I picked Hughes for many reasons: he is one of the most famous voices of the Harlem Renaissance, his work is profound, his poetry is accessible for readers of various levels, it’s pleasurable to read in the sense that his language is rich, but it’s painful to understand because we canunderstand it through our own experiences. (For some it’s lived experience and for some it’s witnessed experience.)

Also though (and here come my research skills), Hughes, as with many Harlem Renaissance writers, had an admiration for the newly-established Czechoslovakia because it had peacefully freed itself from the oppressive Austro-Hungarian Empire after WWI. Hughes and others looked at Czechoslovakia as an example of resistance and freedom. Likewise, Czech poets used Hughes as an example of how to use art, and poetry specifically, to speak out against the government. When Czech writers were censored because of their government critiques, they could still import and translate African American writers like Hughes who were speaking out against their own governments.* 

The circularity in this relationship is critical and it speaks to the ways that culture and geography and art and revolution are all bound up in one another, bouncing off one another, creating one another. Hughes named one of his poems on Czech oppression “Song for Ourselves” which rings of Walt Whitman’s Song of Myself written a century before. Hughes, an African American poet of the 20th century takes the words of Whitman, the 19th-century figure of democracy, to sing (almost literally, with his jazz style) the African American experience of oppression in the echo of Whitman’s song of freedom. Hughes shows us that this song of ourselves is connected with all other songs of oppressions the world over. There is no singular experience of oppression or democracy or freedom. In 2020, this is a centuries-old song.

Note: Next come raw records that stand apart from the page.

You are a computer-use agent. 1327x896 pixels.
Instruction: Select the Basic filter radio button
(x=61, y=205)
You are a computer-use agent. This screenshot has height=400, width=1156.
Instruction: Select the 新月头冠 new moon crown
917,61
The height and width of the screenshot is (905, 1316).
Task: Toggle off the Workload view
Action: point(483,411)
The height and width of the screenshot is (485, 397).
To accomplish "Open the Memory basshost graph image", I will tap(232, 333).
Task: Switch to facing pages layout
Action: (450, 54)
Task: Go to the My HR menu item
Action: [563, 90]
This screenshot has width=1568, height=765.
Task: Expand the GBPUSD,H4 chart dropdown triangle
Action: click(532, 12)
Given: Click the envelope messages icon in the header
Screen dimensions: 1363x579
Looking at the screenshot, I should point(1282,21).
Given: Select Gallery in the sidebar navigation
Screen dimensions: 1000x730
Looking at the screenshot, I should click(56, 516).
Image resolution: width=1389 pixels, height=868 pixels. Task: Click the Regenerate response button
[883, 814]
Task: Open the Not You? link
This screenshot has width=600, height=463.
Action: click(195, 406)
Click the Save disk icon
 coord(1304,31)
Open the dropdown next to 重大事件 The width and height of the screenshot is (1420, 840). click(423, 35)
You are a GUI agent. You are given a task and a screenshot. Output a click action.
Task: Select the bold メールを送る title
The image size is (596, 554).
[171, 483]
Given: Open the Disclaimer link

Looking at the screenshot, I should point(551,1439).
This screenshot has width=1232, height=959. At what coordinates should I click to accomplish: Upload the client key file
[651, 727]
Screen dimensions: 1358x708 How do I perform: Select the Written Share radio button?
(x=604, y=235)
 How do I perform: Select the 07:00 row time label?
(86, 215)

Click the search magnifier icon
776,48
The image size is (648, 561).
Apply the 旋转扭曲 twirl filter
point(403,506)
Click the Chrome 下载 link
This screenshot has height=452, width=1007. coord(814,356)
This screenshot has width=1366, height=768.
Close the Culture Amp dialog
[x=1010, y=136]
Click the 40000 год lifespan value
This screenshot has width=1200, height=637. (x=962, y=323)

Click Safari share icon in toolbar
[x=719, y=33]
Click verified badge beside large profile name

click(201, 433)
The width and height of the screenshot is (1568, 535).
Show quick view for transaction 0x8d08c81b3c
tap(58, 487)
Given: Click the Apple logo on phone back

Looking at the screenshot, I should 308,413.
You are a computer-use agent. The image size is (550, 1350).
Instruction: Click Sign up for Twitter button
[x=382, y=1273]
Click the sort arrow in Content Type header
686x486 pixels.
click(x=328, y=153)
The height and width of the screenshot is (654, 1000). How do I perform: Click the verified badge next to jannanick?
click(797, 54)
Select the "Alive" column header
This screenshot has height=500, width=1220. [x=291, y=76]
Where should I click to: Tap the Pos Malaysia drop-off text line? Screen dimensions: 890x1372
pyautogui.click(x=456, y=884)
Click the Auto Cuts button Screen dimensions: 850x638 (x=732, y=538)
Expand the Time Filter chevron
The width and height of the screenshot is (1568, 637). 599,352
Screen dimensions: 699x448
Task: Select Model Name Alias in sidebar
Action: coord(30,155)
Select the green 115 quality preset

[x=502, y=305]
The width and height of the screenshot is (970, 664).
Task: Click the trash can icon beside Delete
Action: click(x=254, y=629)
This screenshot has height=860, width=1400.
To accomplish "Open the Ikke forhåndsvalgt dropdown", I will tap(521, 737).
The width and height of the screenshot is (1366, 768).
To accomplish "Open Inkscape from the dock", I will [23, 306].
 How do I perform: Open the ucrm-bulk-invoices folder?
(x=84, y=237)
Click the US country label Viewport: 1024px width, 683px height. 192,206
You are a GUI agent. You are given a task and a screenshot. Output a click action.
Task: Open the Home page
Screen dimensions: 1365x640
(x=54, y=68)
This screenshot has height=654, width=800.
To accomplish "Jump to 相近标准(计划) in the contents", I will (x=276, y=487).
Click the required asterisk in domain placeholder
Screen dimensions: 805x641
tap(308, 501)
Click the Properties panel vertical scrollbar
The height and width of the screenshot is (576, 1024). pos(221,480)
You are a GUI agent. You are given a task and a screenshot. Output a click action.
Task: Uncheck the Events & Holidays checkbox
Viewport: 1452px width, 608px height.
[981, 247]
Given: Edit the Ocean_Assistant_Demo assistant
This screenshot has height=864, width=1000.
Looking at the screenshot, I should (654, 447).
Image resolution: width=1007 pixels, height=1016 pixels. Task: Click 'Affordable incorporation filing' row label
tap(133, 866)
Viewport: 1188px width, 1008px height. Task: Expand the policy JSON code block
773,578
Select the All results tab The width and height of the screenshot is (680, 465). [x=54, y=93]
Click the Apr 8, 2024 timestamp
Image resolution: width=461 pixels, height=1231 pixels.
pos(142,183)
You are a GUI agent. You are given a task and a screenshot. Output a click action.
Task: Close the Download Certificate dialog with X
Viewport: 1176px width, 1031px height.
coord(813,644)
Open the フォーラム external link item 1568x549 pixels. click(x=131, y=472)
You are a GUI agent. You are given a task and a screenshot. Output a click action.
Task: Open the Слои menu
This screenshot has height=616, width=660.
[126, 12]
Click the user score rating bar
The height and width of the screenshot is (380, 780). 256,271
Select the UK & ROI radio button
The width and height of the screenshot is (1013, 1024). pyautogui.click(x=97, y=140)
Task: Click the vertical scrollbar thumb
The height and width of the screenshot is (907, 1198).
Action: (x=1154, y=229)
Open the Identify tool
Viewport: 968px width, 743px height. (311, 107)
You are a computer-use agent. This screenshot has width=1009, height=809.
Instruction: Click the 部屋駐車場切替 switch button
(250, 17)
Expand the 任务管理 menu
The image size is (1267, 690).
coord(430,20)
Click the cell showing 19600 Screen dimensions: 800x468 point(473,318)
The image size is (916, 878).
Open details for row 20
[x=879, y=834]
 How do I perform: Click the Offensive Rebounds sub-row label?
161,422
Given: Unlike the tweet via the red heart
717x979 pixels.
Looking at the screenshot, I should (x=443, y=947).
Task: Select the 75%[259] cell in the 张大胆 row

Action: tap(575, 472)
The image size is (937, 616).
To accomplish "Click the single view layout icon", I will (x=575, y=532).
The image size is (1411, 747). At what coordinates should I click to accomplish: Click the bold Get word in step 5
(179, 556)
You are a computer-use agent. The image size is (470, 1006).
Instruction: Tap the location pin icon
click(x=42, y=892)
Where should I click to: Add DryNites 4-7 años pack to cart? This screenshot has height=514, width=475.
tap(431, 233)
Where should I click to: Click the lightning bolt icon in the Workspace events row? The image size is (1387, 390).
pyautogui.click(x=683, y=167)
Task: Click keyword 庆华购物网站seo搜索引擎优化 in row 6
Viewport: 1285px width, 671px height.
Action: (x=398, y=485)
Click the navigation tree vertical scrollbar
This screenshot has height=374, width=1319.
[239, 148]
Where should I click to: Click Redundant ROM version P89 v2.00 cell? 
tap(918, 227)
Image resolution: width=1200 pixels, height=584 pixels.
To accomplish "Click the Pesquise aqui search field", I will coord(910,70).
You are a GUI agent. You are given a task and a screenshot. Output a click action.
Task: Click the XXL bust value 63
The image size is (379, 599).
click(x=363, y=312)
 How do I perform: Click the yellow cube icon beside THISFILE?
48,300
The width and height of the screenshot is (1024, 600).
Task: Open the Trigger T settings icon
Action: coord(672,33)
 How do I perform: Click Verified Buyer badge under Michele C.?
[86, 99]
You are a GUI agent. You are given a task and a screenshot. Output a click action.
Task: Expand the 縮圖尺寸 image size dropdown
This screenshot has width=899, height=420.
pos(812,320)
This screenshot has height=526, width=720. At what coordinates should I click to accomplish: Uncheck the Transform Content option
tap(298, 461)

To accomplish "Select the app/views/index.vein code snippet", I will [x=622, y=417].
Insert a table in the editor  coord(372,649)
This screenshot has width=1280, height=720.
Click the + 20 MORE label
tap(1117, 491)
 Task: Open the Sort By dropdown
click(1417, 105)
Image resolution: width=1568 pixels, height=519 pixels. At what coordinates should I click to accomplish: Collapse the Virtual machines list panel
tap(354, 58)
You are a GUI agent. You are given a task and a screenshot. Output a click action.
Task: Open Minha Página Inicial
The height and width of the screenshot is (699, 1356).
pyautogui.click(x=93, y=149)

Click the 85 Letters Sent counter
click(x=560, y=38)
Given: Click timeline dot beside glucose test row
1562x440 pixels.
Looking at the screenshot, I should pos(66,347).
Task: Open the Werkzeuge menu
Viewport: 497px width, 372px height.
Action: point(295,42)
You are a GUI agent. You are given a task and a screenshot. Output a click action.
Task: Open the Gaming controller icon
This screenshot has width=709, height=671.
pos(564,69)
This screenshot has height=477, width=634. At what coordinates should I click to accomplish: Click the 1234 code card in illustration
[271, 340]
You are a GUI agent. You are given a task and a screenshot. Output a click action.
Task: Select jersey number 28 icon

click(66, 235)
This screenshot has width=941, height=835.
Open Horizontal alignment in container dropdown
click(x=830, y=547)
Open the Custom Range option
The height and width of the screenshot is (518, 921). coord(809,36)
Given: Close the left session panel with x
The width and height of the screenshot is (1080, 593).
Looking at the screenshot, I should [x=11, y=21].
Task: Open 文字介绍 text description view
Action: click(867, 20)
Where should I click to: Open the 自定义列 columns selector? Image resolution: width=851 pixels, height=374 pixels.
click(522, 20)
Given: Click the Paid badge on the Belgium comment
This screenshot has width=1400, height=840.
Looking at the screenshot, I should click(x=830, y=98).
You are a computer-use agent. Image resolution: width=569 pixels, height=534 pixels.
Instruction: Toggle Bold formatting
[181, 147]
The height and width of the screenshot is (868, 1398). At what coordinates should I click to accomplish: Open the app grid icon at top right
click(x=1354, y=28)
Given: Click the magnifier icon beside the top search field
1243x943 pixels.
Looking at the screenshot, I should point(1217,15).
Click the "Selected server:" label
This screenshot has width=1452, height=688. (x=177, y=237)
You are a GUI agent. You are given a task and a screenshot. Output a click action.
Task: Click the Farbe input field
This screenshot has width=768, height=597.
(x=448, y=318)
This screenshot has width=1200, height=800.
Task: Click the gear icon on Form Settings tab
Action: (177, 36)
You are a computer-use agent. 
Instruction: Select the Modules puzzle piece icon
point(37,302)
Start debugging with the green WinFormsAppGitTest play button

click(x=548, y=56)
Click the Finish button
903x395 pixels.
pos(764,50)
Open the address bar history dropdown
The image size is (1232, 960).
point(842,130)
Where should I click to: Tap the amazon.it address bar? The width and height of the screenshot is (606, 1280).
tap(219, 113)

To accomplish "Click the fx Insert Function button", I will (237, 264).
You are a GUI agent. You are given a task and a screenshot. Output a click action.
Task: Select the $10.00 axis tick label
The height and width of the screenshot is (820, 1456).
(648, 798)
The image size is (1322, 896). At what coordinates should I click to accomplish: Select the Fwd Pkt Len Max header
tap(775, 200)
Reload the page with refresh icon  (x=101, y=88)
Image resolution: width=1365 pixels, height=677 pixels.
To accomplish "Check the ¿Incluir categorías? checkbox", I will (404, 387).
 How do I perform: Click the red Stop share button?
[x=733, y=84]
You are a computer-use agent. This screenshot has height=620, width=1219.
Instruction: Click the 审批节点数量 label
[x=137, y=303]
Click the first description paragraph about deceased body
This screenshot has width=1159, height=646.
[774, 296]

Little did I know when I started at the National Czech & Slovak Museum I would have the opportunity to create a workshop around Hughes and the issue of oppression. The workshop is public-facing, for community members, students, museum members, whomever really. It will be a celebration of Hughes as much as sitting in heartbreak that is so familiar to us almost a century later. But I’m looking forward to it because I trust poetry and poets to raise questions in us. I trust them to raise their own borders and create their own readers. I trust them to meet us in our present moment no matter how much or how little we know about them. And we don’t need a classroom for that.

Song for Ourselves

by Langston Hughes

Czechoslovakia lynched on a swastika cross!
Blow, bitter winds, blow!
Blow, bitter winds, blow!
Nails in her hands and nails in her feet,
Left to die slow!
Left to die slow!
Czechoslovakia! Ethiopia! Spain!
One after another!
One after another!
Where will the long snake of greed strike again?
Will it be here, brother?

*I’m indebted to the article “A Long Way from Prague: The Harlem Renaissance and Czechoslovakia” written by Charles Sabatos for this information.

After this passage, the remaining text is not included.